Could you find each line of the data below that contains the word "envelope" and copy those lines?

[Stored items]
::::

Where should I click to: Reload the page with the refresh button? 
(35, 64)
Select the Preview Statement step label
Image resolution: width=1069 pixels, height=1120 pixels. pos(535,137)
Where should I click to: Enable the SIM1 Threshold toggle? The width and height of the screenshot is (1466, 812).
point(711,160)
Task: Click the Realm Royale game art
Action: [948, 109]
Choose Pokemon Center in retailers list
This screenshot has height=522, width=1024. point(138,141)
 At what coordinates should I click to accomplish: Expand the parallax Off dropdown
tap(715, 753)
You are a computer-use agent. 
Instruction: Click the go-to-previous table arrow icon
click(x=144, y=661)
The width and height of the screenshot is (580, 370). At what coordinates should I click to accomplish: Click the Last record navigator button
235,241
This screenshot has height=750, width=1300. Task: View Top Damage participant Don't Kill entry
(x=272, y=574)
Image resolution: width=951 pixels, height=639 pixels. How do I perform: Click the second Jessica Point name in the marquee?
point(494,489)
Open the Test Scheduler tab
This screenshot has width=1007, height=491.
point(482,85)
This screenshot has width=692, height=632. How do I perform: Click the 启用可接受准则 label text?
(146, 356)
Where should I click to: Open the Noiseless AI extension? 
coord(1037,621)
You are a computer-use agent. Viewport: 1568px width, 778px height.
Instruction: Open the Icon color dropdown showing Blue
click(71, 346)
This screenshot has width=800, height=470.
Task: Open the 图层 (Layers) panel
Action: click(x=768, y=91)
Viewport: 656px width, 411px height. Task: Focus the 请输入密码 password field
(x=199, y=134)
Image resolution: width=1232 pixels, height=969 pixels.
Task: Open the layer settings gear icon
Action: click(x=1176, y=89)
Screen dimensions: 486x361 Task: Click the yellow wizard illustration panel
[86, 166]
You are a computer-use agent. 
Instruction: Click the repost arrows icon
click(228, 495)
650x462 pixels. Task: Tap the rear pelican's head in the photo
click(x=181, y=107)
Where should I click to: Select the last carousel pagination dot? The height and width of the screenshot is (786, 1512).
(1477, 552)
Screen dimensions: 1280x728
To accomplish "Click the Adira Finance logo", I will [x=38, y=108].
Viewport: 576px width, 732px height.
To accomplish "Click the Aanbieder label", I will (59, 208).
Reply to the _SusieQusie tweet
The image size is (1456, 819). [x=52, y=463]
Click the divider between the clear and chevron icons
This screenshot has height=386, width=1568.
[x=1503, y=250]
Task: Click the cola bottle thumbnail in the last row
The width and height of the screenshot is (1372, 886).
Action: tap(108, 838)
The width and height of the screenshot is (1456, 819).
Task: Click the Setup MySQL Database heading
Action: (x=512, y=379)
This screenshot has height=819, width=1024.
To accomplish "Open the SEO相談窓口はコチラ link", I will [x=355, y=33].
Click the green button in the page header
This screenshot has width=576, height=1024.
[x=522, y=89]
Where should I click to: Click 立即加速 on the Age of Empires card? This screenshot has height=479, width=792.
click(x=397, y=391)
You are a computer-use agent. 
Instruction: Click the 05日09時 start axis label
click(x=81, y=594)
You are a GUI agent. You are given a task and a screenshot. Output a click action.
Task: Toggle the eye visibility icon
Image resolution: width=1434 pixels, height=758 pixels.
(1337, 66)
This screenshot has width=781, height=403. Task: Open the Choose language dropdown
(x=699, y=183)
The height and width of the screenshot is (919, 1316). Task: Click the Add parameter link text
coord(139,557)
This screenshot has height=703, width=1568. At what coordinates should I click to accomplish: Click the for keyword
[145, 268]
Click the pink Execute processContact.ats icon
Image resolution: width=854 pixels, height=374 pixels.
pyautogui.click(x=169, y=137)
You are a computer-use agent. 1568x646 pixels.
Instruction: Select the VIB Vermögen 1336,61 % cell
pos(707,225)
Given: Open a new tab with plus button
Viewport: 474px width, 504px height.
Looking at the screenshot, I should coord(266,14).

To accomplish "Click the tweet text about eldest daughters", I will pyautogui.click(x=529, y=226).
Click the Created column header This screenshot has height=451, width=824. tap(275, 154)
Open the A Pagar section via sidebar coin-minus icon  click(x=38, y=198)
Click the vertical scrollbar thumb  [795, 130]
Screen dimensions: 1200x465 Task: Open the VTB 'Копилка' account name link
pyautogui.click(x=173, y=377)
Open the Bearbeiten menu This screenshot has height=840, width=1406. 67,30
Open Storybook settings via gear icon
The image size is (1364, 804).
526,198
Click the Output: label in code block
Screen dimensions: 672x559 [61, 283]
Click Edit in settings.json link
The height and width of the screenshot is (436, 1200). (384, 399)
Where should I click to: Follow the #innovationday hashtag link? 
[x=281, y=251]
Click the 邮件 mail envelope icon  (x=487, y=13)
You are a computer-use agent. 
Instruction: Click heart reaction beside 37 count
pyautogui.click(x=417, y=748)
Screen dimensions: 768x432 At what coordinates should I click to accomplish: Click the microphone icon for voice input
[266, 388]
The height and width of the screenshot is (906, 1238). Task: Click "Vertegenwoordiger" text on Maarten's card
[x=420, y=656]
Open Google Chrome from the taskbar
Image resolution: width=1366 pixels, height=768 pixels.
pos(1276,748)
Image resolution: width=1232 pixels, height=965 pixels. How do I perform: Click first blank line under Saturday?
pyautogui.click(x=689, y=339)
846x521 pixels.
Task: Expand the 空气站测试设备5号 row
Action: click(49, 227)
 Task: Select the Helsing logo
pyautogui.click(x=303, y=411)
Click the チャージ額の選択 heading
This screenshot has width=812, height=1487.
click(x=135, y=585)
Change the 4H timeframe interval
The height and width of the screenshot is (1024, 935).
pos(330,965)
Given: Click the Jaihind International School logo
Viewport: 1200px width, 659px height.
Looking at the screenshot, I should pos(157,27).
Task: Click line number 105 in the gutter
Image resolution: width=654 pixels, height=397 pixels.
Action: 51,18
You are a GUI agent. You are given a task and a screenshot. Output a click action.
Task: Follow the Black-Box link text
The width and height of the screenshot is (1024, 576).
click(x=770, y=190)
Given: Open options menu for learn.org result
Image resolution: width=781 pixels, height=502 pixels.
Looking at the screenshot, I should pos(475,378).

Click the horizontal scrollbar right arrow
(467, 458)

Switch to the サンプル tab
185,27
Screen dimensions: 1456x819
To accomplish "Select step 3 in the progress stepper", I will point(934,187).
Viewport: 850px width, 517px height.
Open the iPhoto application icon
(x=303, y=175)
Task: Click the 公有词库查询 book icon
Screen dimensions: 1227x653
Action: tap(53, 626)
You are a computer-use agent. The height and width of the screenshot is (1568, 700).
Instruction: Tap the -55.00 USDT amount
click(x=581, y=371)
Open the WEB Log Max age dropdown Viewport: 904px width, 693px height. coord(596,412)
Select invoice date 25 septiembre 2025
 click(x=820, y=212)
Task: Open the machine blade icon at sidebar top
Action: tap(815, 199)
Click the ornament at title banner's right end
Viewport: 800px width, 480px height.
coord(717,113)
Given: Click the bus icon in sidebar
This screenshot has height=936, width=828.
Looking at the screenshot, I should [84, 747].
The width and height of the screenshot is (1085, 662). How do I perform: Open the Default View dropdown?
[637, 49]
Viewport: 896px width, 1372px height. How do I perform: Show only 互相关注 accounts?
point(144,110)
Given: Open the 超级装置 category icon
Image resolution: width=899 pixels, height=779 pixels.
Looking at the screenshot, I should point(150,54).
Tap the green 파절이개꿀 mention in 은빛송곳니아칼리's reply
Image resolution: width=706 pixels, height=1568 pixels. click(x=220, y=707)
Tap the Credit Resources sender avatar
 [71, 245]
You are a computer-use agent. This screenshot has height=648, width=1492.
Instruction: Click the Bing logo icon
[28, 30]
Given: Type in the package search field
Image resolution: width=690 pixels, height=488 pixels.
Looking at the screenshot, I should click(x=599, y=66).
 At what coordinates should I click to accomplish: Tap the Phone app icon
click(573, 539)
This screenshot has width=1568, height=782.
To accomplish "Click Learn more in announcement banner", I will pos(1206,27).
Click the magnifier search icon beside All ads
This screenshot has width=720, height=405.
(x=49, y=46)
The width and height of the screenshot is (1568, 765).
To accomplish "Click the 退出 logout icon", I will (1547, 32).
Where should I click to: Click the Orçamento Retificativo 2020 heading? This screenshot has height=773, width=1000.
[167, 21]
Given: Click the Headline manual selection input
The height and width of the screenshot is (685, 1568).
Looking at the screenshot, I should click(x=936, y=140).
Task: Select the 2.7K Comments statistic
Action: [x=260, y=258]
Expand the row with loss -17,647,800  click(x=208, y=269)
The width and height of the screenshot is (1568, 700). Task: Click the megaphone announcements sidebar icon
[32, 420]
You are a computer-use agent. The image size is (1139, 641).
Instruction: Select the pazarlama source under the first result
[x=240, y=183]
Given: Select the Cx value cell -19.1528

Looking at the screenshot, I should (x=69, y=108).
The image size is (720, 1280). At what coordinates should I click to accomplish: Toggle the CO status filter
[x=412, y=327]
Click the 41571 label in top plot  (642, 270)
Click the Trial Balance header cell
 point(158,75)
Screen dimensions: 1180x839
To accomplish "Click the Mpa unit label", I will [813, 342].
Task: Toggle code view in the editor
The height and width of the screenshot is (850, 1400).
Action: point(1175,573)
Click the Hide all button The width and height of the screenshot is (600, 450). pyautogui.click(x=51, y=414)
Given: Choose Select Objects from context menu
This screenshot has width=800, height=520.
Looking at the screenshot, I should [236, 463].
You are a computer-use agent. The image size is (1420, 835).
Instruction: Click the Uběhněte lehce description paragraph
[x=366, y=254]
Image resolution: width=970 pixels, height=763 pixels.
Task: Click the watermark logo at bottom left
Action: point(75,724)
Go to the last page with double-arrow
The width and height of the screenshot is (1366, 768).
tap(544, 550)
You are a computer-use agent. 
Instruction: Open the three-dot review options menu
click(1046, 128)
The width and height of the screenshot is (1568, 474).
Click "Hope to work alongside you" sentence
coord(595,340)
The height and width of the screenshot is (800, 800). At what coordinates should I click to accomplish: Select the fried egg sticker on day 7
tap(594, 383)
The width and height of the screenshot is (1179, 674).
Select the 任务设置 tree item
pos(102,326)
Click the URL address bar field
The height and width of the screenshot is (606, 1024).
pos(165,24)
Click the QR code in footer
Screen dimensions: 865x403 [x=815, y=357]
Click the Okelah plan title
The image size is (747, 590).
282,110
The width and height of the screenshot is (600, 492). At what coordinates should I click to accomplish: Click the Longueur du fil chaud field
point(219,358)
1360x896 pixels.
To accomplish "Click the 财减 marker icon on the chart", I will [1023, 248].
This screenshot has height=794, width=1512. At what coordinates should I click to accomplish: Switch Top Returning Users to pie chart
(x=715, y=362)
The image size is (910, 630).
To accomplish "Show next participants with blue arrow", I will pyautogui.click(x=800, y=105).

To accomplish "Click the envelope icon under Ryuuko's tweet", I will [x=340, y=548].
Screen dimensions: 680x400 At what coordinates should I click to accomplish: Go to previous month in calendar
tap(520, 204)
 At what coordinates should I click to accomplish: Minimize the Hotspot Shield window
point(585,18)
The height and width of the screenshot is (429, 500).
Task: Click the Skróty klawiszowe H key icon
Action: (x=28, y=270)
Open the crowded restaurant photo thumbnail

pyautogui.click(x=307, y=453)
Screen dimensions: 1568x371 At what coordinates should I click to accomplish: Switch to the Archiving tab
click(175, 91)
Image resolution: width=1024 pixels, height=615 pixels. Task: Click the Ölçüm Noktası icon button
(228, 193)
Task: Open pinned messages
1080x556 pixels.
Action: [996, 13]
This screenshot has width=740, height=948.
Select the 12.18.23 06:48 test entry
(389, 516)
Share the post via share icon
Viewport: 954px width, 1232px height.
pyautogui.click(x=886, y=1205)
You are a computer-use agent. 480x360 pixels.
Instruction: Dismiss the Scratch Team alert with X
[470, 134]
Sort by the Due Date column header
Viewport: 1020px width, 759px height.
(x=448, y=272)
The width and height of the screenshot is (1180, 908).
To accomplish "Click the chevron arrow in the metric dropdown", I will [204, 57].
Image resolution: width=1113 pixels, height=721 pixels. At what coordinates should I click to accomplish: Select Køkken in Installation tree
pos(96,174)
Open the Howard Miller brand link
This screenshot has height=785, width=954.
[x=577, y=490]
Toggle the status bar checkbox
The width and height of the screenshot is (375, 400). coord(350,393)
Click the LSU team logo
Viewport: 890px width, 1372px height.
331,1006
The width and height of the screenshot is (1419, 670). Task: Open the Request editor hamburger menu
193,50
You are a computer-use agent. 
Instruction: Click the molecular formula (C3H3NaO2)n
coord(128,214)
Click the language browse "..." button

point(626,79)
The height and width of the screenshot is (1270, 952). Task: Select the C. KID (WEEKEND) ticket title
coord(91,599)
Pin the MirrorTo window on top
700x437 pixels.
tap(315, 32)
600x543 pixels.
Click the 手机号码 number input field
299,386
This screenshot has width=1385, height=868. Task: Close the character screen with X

::::

• Result for this task:
Click the 邮件 mail envelope icon  (x=487, y=13)
To accomplish "Click the envelope icon under Ryuuko's tweet", I will [x=340, y=548].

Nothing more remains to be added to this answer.